Fecal Bacteria in Agricultural Waters of the Bluegrass Region of Kentucky
- J. M. Howell,
- M. S. Coyne * and
- P. Cornelius
Agricultural runoff influenced by nonpoint pollution frequently exceeds the USEPA standards for bacterial contamination of primary contact water (200 fecal coliforms/100 mL). Few studies have evaluated the effect of cattle (Bos taurus) grazing on fecal contamination of ground water in the karst topography of central Kentucky. Our objectives were to: (i) observe the extent and pattern of fecal bacteria in agricultural waters from two central Kentucky watersheds; (ii) determine if monthly sampling accurately assessed the extent and variability of fecal contamination; and (iii) assess the fecal coliform/fecal streptococci ratio (FC/FS) as an indicator of fecal bacteria source.
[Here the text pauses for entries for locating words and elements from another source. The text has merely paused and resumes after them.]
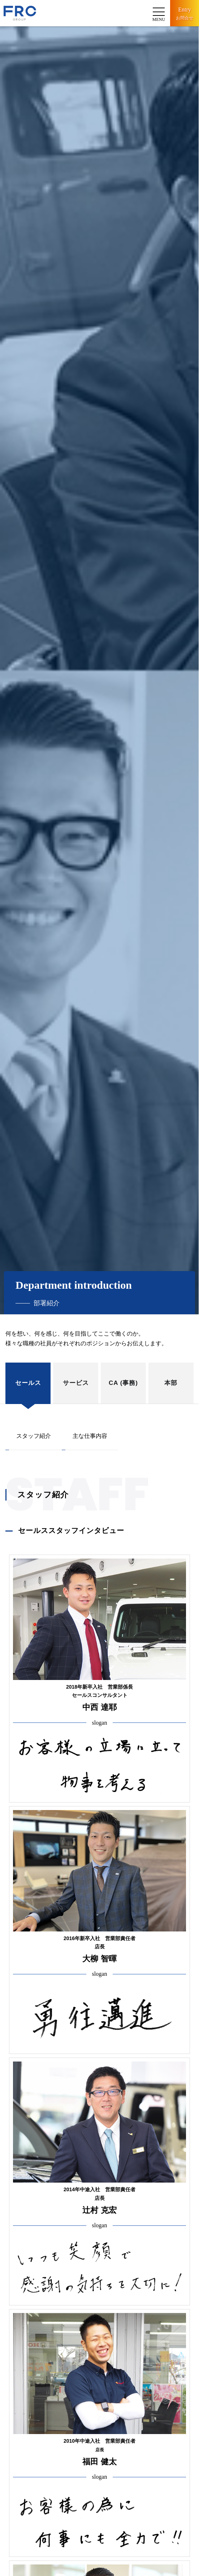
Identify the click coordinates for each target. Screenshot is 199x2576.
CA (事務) (123, 1383)
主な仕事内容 (90, 1436)
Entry (184, 14)
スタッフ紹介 (33, 1436)
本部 (170, 1383)
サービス (76, 1383)
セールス (28, 1383)
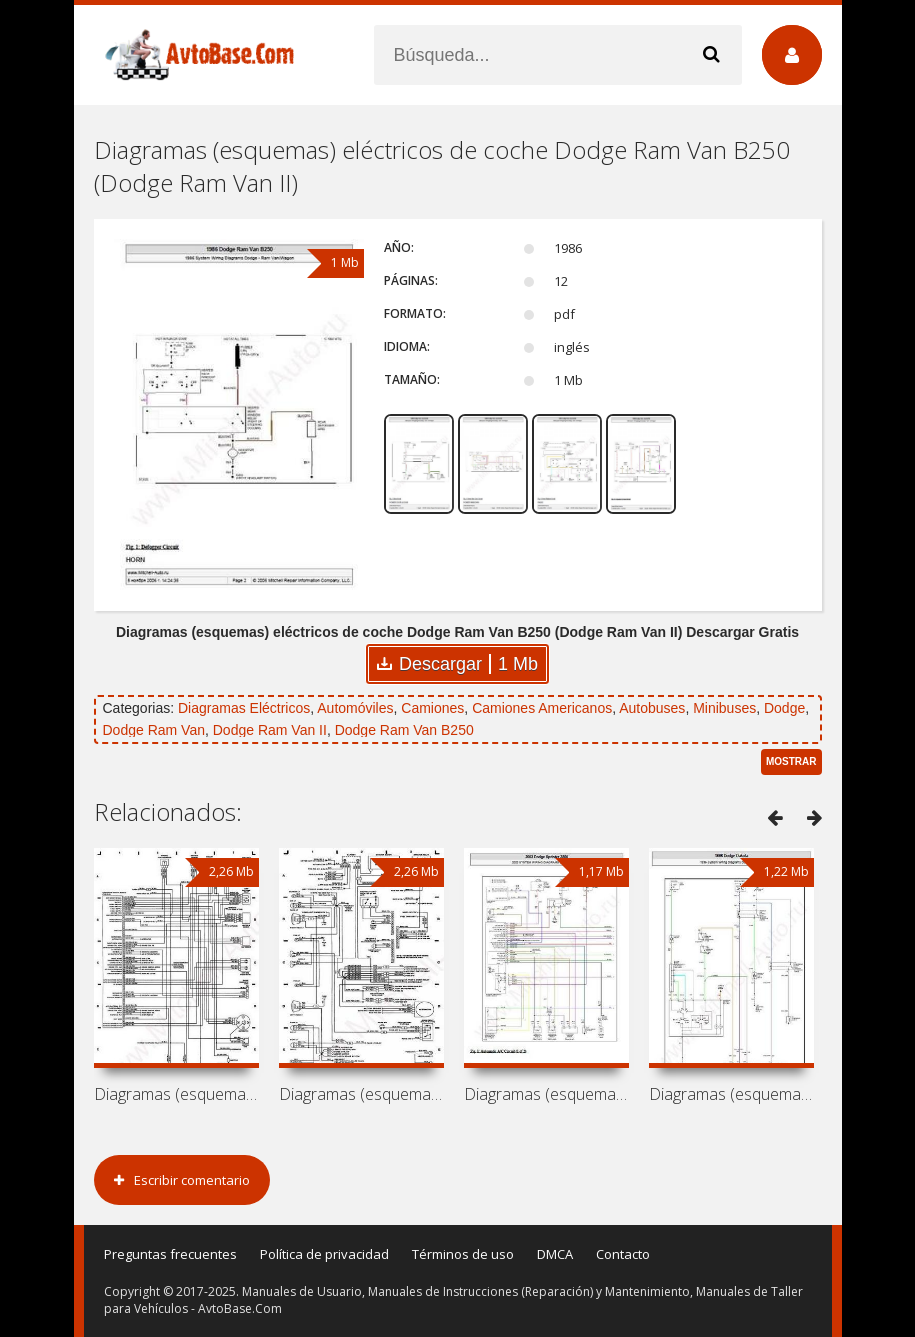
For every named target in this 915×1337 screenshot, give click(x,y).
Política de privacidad (324, 1254)
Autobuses (652, 708)
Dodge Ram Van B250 (404, 730)
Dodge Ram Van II (270, 730)
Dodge (784, 708)
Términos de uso (463, 1254)
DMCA (555, 1254)
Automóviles (355, 708)
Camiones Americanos (542, 708)
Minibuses (724, 708)
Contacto (623, 1254)
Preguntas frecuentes (170, 1254)
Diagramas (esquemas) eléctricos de (176, 1094)
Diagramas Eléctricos (244, 708)
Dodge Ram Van (154, 730)
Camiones (432, 708)
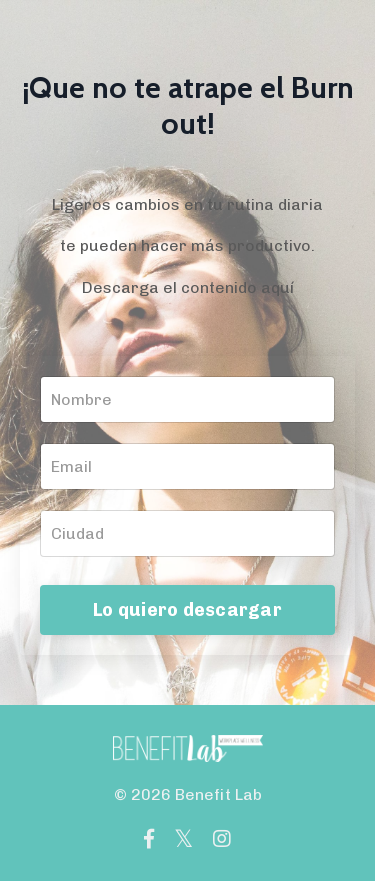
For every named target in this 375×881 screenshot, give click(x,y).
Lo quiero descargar (187, 610)
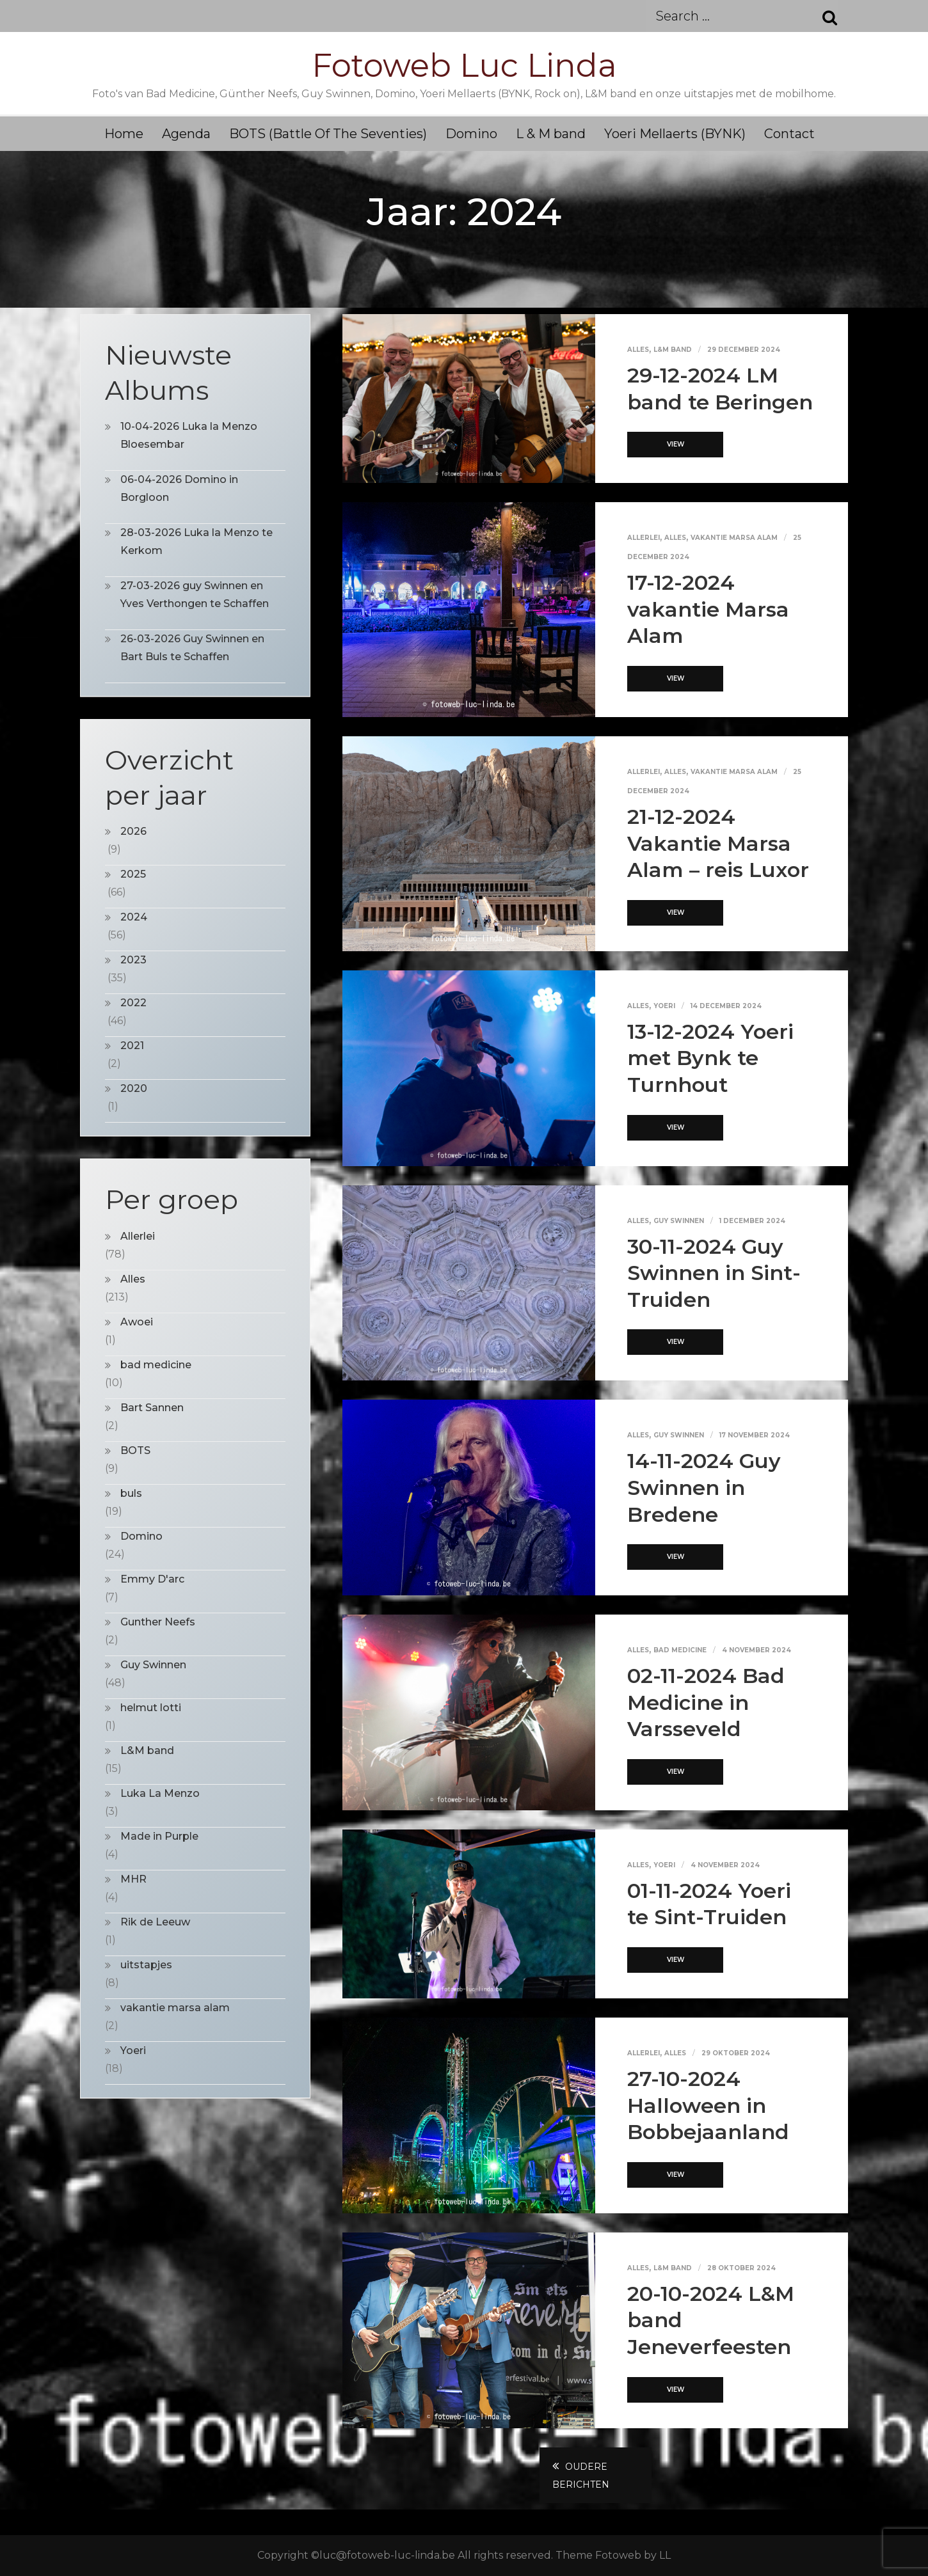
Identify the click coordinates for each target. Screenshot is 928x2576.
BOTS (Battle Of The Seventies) (328, 133)
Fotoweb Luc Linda (464, 65)
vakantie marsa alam (734, 537)
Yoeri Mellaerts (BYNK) (675, 133)
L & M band (551, 133)
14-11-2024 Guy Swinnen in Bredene (704, 1487)
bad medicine (680, 1650)
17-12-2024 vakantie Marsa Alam (708, 609)
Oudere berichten (580, 2475)
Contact (789, 133)
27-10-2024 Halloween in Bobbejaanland (708, 2105)
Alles (638, 349)
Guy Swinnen (678, 1221)
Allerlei (643, 537)
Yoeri (664, 1006)
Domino (471, 133)
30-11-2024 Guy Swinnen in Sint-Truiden (714, 1273)
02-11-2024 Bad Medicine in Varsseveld (706, 1702)
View (675, 444)
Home (123, 133)
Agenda (186, 133)
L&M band (672, 349)
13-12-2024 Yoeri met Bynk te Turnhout (710, 1058)
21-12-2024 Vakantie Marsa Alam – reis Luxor (718, 843)
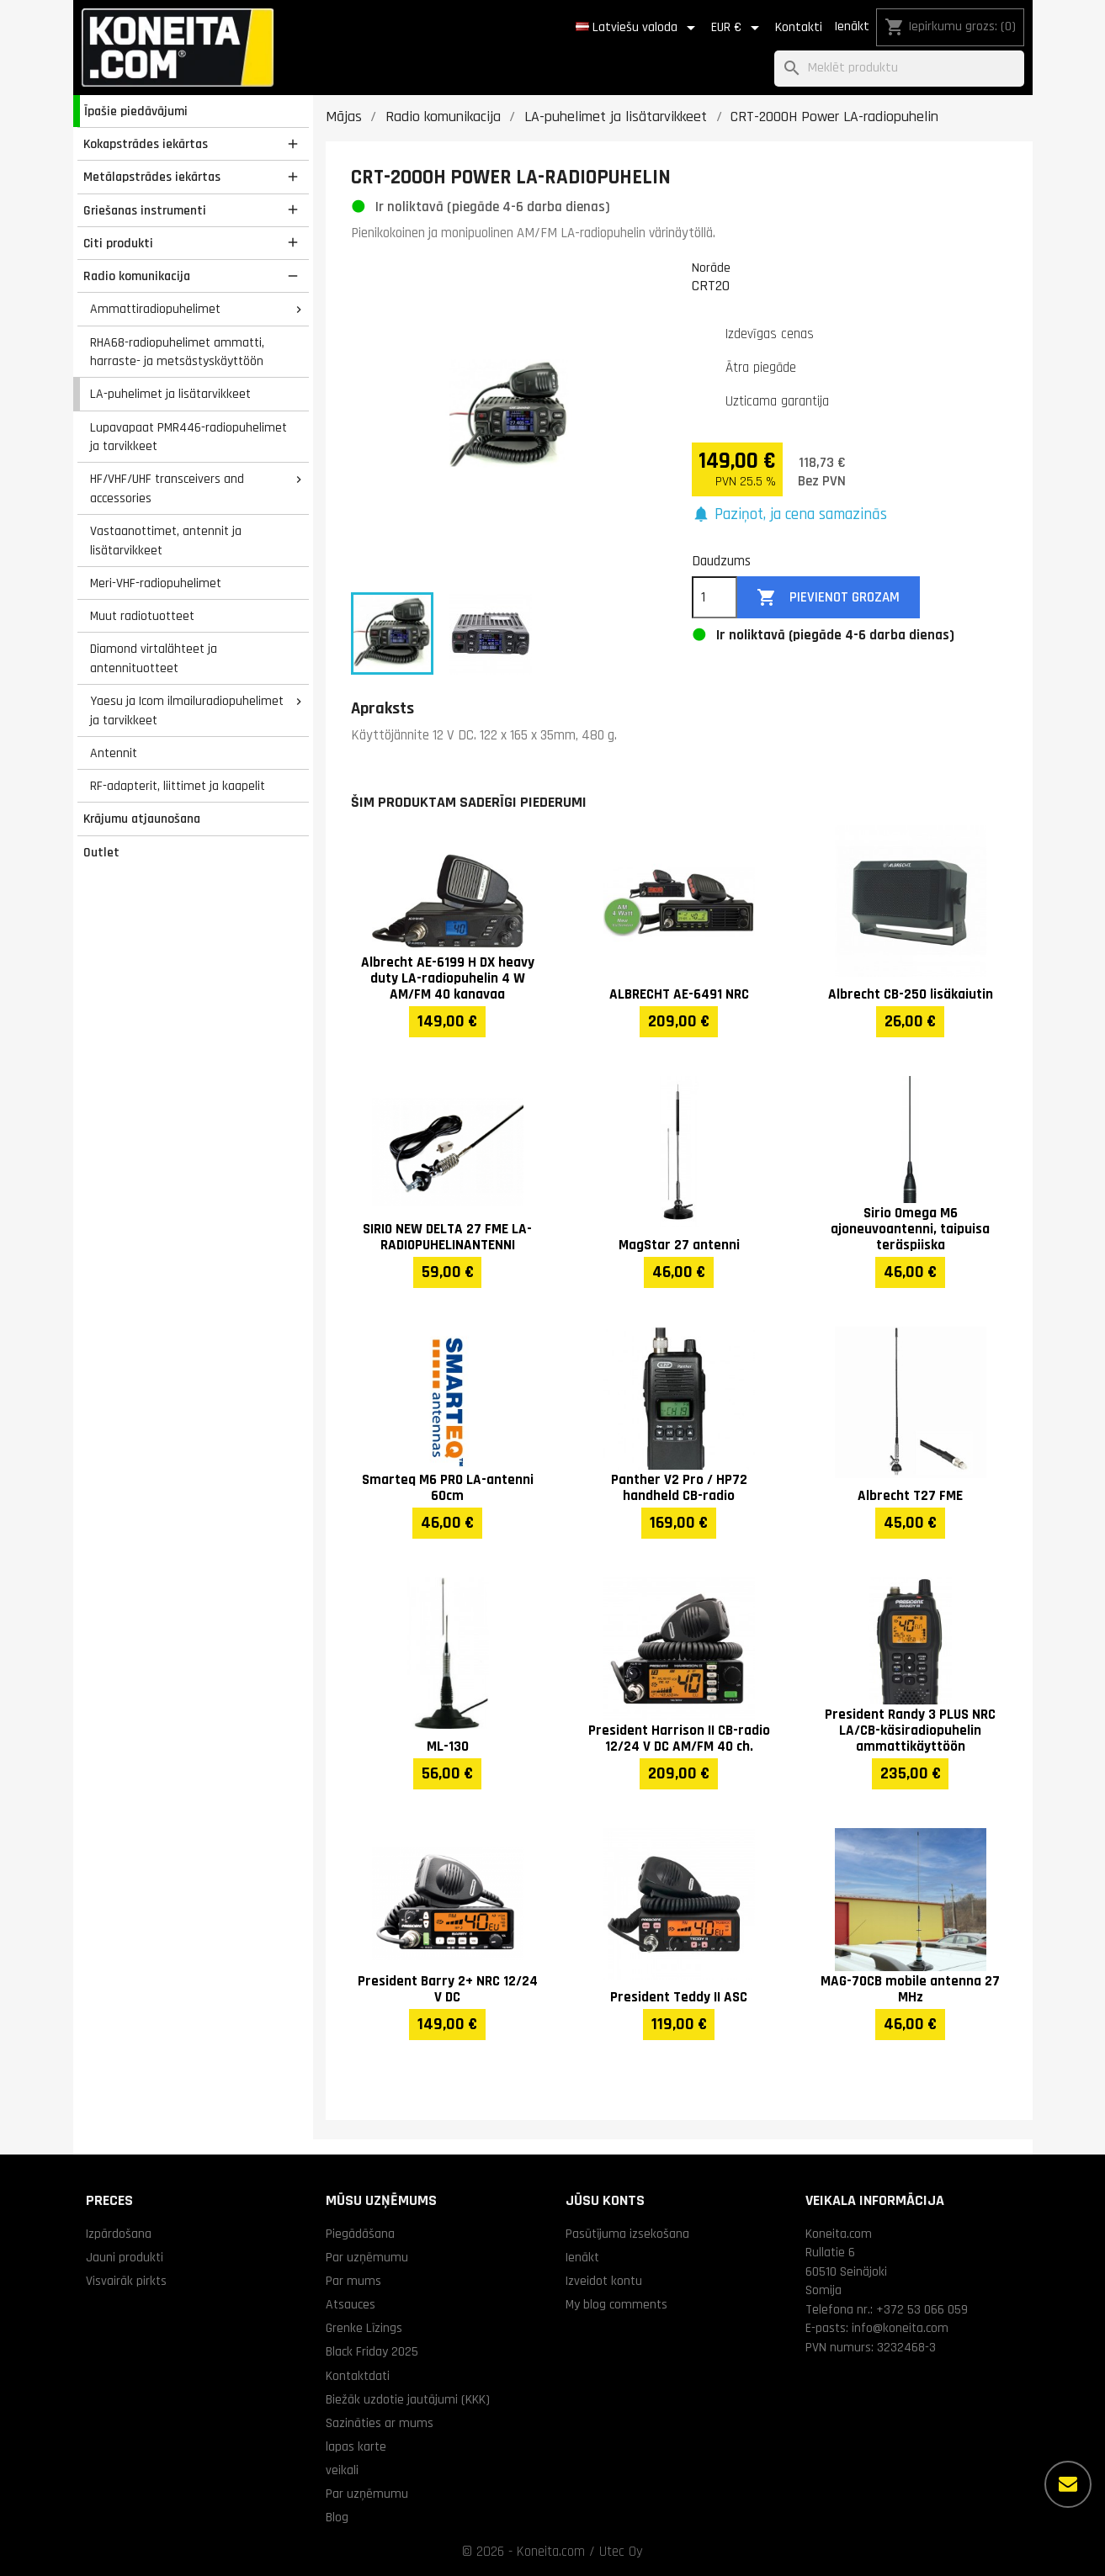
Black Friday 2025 (372, 2351)
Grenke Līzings (364, 2327)
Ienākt (851, 26)
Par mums (353, 2280)
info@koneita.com (900, 2327)
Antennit (113, 753)
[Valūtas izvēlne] (738, 28)
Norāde (711, 267)
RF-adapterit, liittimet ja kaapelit (177, 785)
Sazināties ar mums (379, 2422)
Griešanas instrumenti (144, 210)
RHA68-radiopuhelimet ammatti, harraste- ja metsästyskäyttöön (177, 352)
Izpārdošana (118, 2233)
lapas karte (356, 2446)
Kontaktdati (358, 2375)
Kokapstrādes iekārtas (145, 143)
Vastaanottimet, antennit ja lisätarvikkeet (166, 540)
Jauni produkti (124, 2257)
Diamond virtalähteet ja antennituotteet (153, 658)
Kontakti (798, 27)
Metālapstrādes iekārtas (151, 176)
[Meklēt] (899, 68)
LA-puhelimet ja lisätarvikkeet (170, 393)
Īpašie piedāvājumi (136, 111)
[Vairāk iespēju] (1068, 2484)
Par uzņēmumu (367, 2257)
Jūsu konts (605, 2200)
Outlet (101, 852)
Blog (337, 2517)
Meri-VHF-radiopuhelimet (155, 583)
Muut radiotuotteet (142, 615)
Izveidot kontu (604, 2280)
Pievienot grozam (828, 597)
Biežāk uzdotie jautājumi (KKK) (408, 2399)
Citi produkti (118, 243)
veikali (342, 2470)
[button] (790, 515)
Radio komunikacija (136, 276)
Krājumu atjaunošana (141, 818)
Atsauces (350, 2304)
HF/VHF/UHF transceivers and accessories (167, 488)
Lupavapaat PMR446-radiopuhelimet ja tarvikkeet (188, 437)
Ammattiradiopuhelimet (155, 308)
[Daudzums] (714, 597)
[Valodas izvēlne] (638, 28)
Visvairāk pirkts (126, 2280)
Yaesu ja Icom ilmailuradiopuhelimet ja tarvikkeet (187, 710)
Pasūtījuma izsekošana (627, 2233)
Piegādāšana (360, 2233)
Springs, streams, and wells in two agricultural watersheds typical of central Kentucky were monitored for fecal coliform and fecal streptococci from December 1991 to January 1993. Springs and wells exceeded primary contact water standards, between 28 and 74% of the time; streams exceeded water quality standards between 87 and 100% of the time. When fecal bacteria were present, rainfall rapidly moved them from the soil surface into spring and well water. At two springs in Fleming county, only 29% of samples exceeded primary contact standards before cattle were present; 80% exceeded standards after cattle began grazing the surrounding pasture. Monthly sampling adequately reflected the extent of fecal contamination in our study, which had relatively continuous cattle grazing. Although the FC/FS ratio identified domestic animal contamination sources, it did not distinguish between domestic animal and human sources of contamination.